> _INPUT DATA_:

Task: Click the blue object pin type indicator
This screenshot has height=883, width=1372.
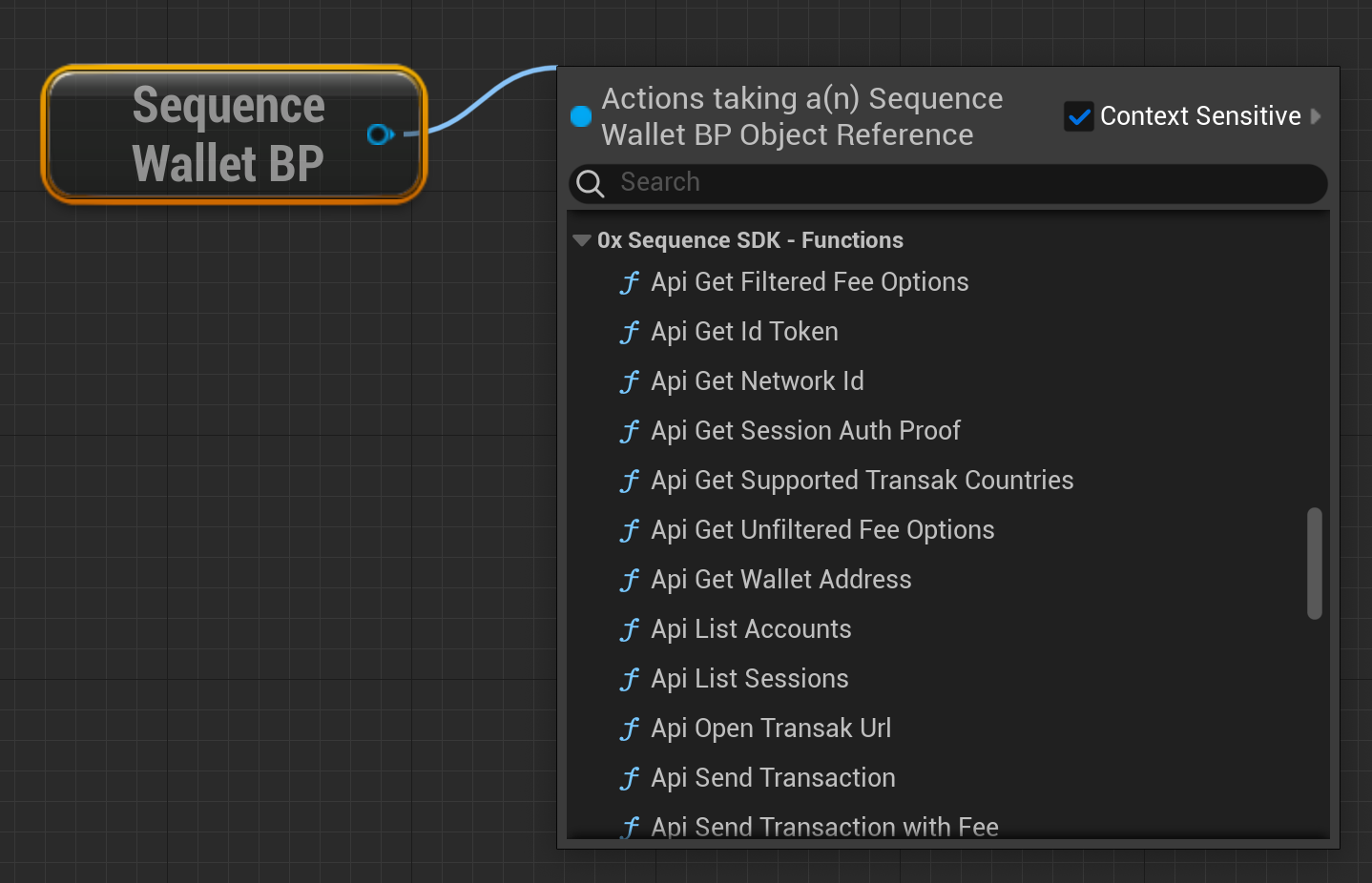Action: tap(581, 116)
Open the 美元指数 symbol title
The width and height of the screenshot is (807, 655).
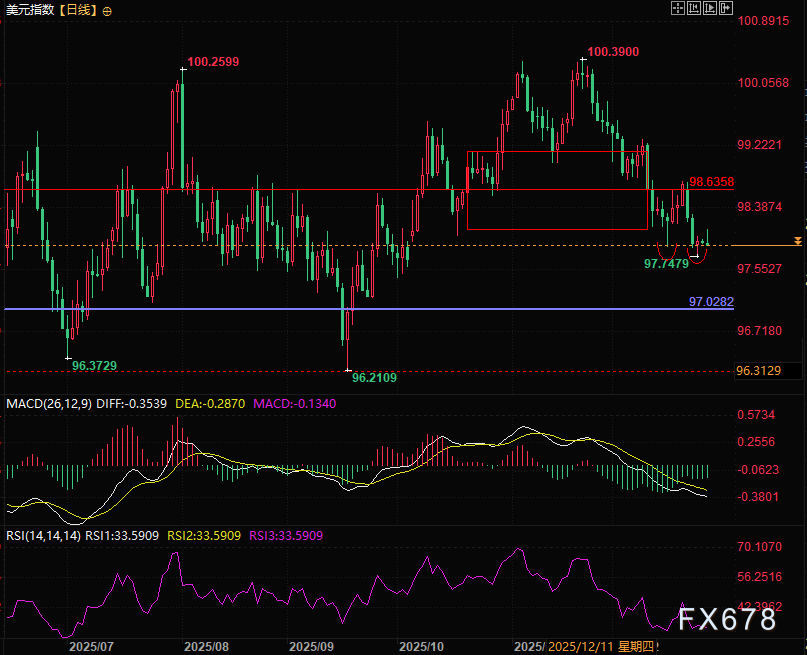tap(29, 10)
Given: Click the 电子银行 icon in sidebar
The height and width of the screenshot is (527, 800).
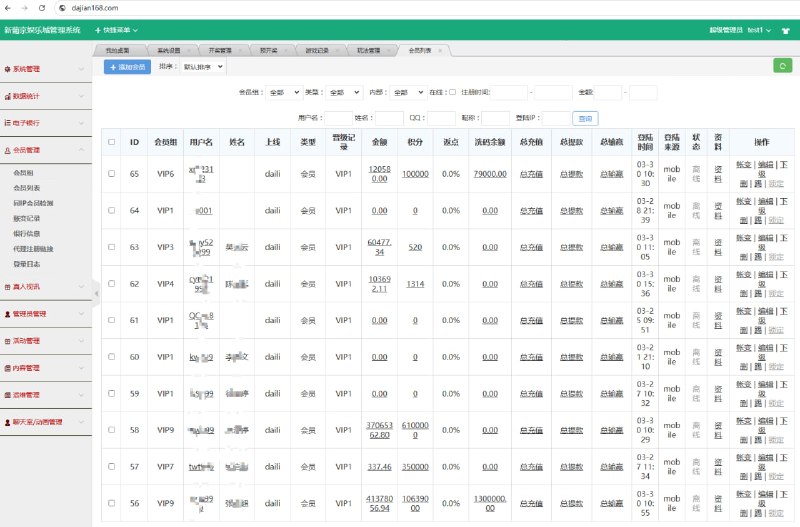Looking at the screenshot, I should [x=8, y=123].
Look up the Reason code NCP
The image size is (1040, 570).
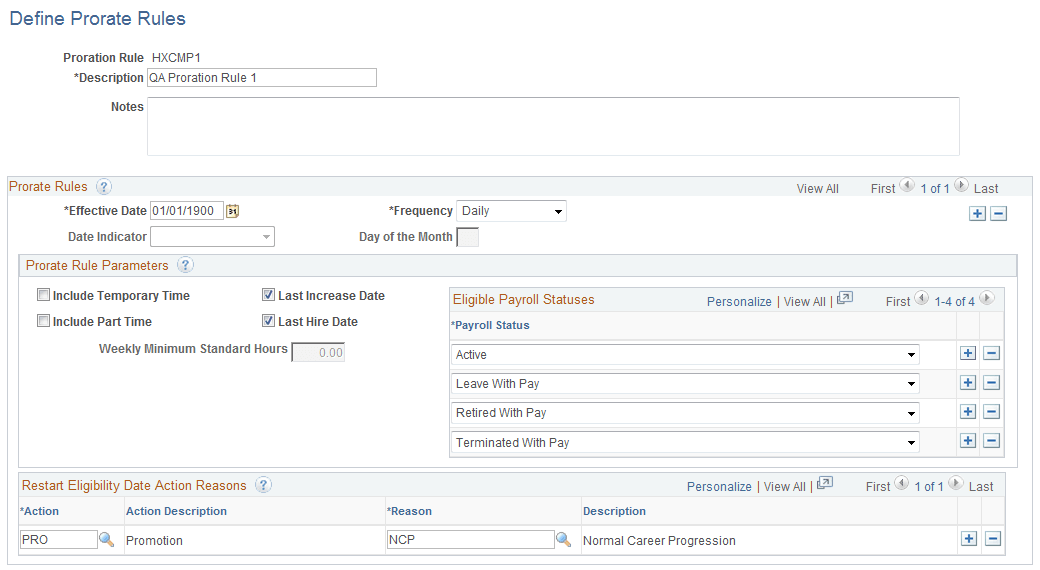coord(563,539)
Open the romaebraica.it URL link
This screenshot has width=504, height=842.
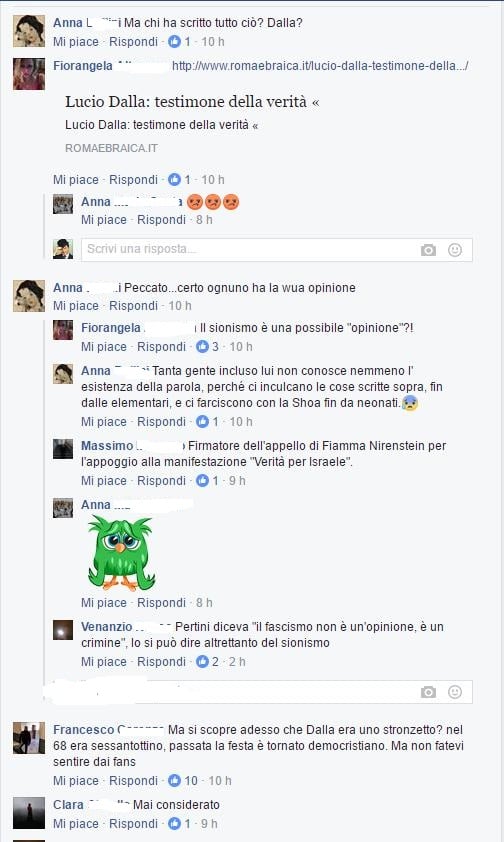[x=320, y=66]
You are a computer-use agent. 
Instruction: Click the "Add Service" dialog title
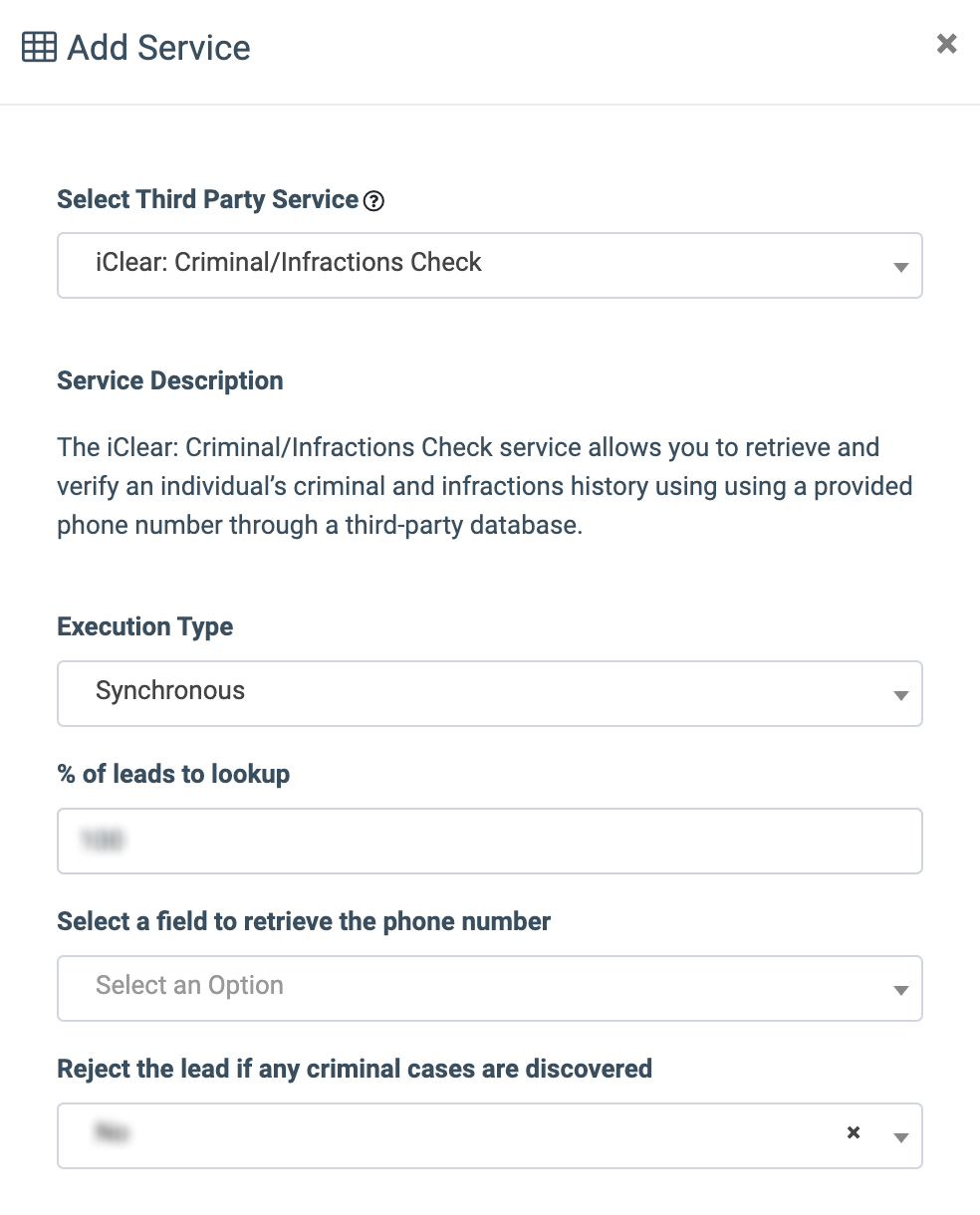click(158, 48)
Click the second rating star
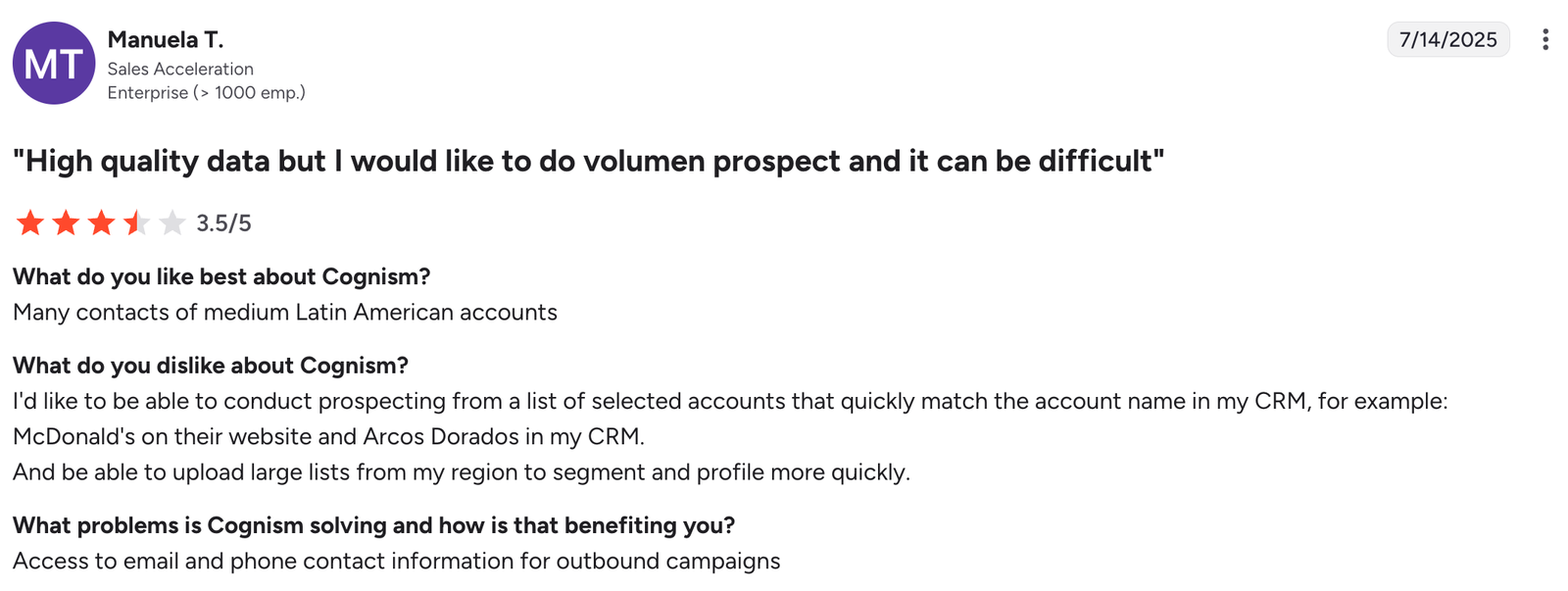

> _TASK TO CARRY OUT_:
Give the lines above again exactly, from the one containing "Open the 美元指数 symbol title" to the one containing "Look up the Reason code NCP", both included, but leave out the pictures.

> _ANSWER SPACE_:
Open the 美元指数 symbol title
The width and height of the screenshot is (807, 655).
tap(29, 10)
Given: Click the 电子银行 icon in sidebar
The height and width of the screenshot is (527, 800).
Looking at the screenshot, I should [x=8, y=123].
Look up the Reason code NCP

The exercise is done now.